**Assignment**
Search the records below for "agent" and copy every line it turns up in.

((

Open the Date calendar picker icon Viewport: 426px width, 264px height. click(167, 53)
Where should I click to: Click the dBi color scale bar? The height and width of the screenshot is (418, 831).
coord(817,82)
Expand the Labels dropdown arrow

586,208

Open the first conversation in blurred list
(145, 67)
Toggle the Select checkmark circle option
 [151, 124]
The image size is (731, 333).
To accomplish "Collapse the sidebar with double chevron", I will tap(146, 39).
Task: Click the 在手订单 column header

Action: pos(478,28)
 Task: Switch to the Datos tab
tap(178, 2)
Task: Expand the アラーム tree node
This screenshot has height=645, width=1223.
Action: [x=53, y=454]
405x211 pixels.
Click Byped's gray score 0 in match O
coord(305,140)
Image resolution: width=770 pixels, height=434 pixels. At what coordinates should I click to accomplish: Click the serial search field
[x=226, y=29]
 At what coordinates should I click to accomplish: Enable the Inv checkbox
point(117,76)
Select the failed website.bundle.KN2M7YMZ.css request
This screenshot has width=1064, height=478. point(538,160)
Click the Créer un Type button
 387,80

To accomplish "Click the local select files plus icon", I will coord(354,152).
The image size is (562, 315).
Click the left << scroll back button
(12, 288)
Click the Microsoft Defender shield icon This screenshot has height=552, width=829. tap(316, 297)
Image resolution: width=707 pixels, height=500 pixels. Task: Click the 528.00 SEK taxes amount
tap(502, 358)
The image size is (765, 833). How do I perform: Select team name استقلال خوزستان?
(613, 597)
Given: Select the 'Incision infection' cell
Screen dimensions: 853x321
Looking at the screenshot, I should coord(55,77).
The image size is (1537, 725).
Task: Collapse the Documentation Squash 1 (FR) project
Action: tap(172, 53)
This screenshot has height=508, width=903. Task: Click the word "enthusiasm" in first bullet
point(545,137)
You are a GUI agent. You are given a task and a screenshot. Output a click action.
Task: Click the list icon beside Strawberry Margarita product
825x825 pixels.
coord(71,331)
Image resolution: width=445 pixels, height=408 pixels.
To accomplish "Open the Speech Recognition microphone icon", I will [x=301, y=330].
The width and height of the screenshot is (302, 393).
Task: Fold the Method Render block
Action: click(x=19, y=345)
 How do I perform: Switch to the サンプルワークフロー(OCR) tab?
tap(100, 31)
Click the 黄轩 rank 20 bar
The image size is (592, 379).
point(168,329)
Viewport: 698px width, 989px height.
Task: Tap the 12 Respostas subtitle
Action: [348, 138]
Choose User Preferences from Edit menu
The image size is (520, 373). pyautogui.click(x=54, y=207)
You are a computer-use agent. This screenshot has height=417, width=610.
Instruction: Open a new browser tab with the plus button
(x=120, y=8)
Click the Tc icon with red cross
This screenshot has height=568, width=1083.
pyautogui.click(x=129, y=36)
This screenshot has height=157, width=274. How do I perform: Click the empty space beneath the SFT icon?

))

**Final answer**
You are a GUI agent. You are given a task and a screenshot. Output a click action.
You are a computer-use agent. This screenshot has height=417, width=610.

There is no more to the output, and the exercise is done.